TASK DETAILS: Can the lines below, from the one that holds "Expand the orange chevron next to Services" to the very end, be echoed exactly, with both ends included and no pictures?

[Items listed in a dataset]

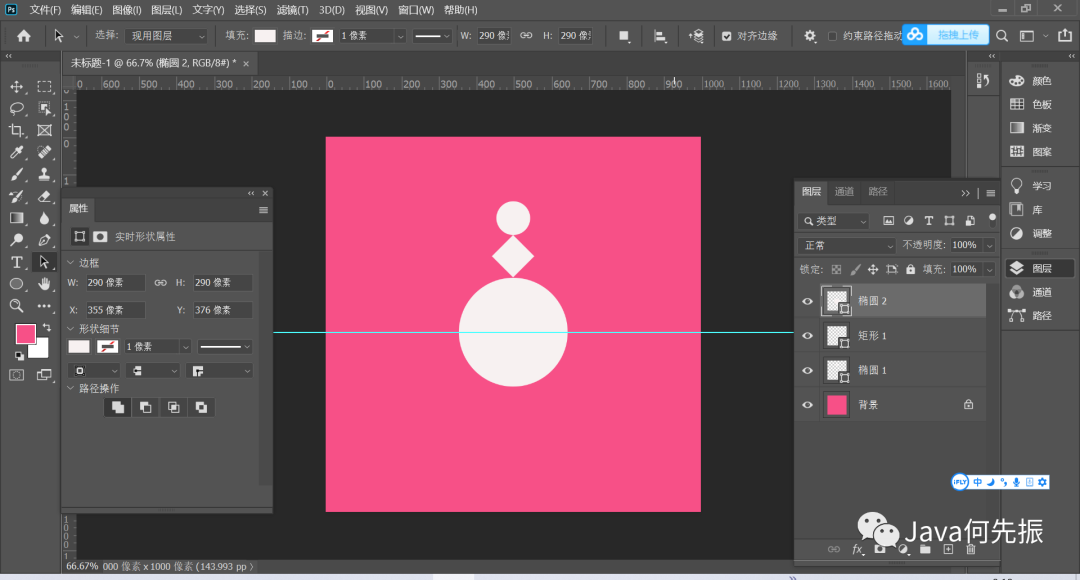Collapse the 边框 section in Properties
Image resolution: width=1080 pixels, height=580 pixels.
point(71,262)
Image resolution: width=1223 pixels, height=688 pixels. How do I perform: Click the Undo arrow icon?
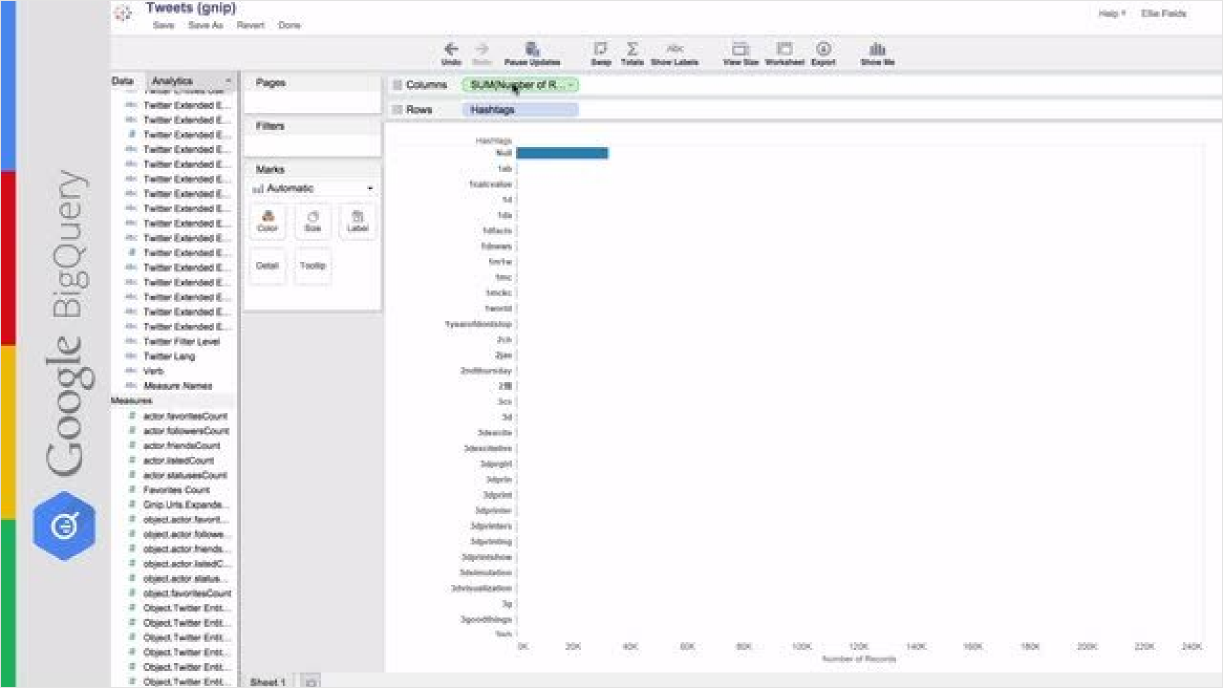click(x=451, y=49)
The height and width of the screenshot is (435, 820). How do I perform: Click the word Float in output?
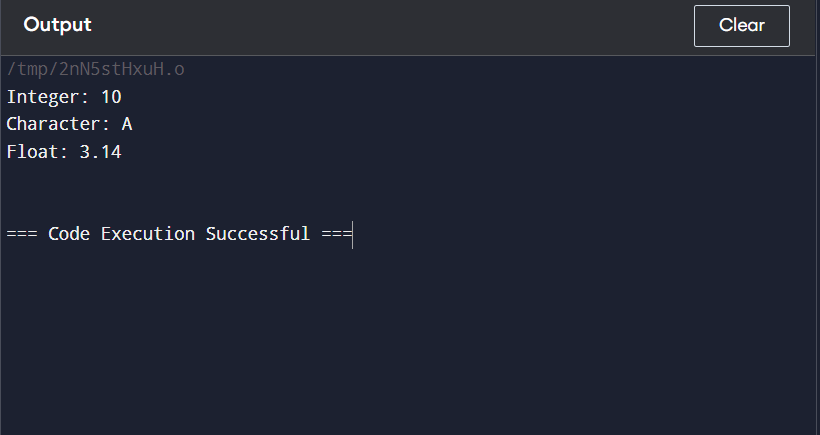[32, 152]

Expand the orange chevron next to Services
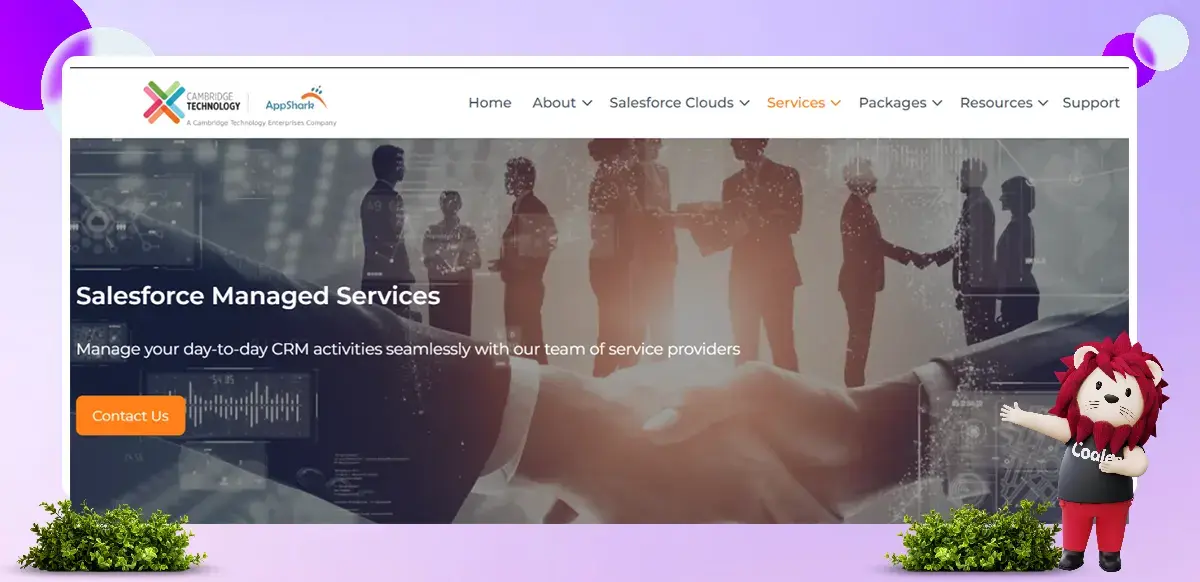click(835, 103)
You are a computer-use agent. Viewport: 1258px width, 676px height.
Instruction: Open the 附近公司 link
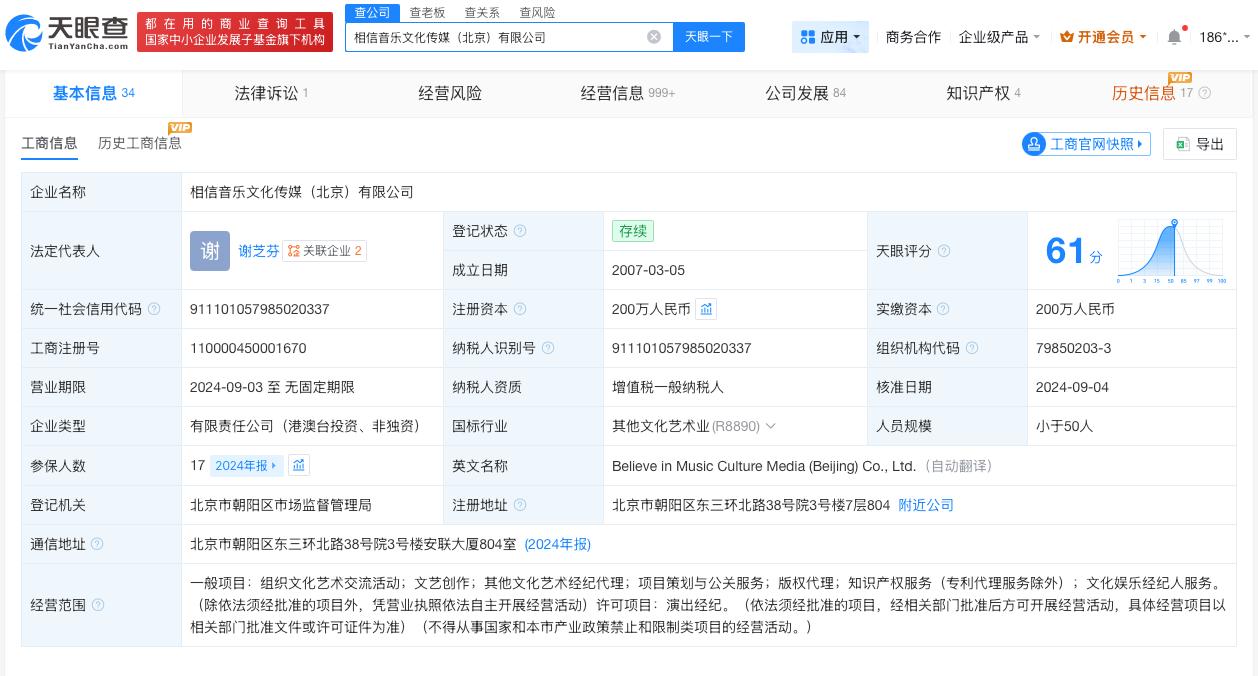[x=926, y=505]
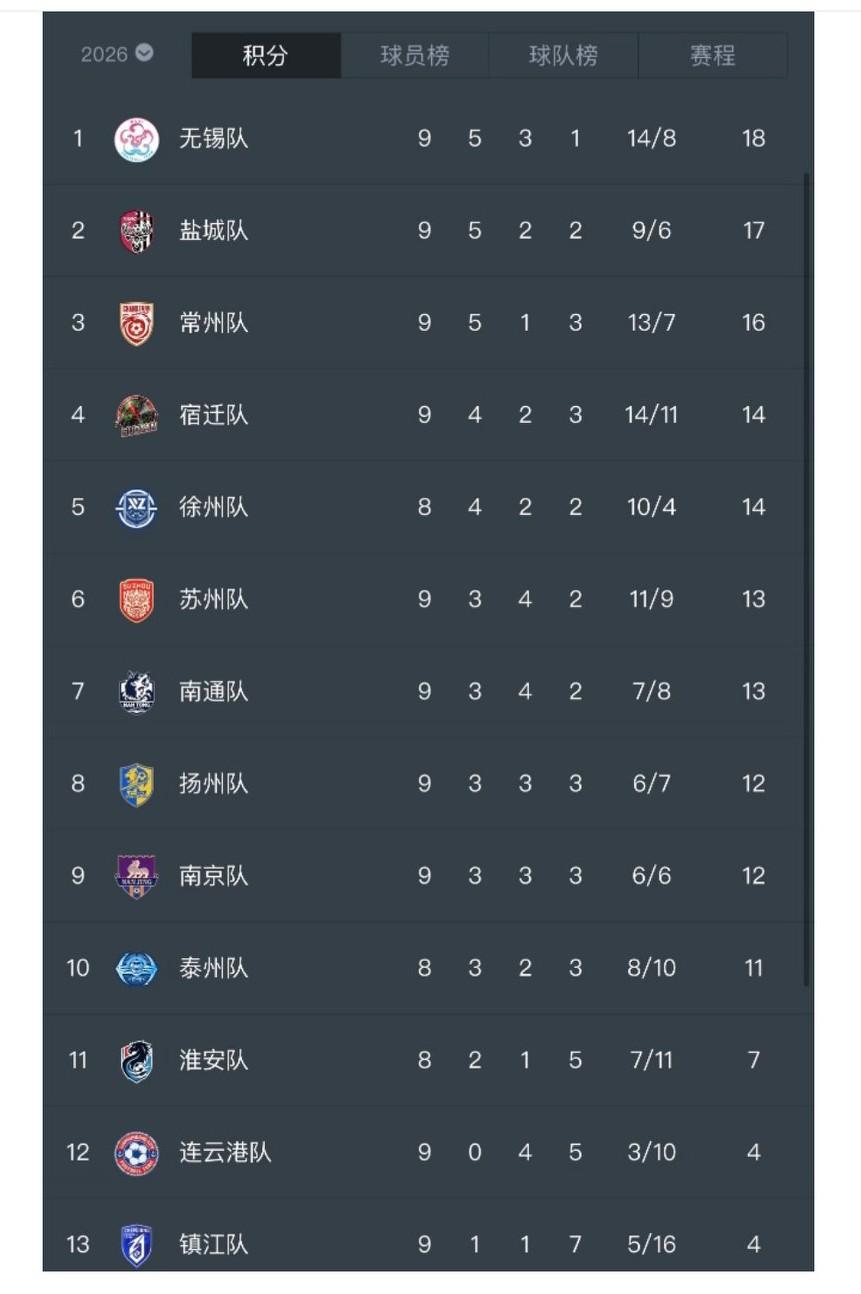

SOLUTION BELOW:
Expand the orange chevron next to Services
click(835, 103)
You are a computer-use agent. Viewport: 1258px width, 676px height.
Instruction: Open the 附近公司 link
[x=926, y=505]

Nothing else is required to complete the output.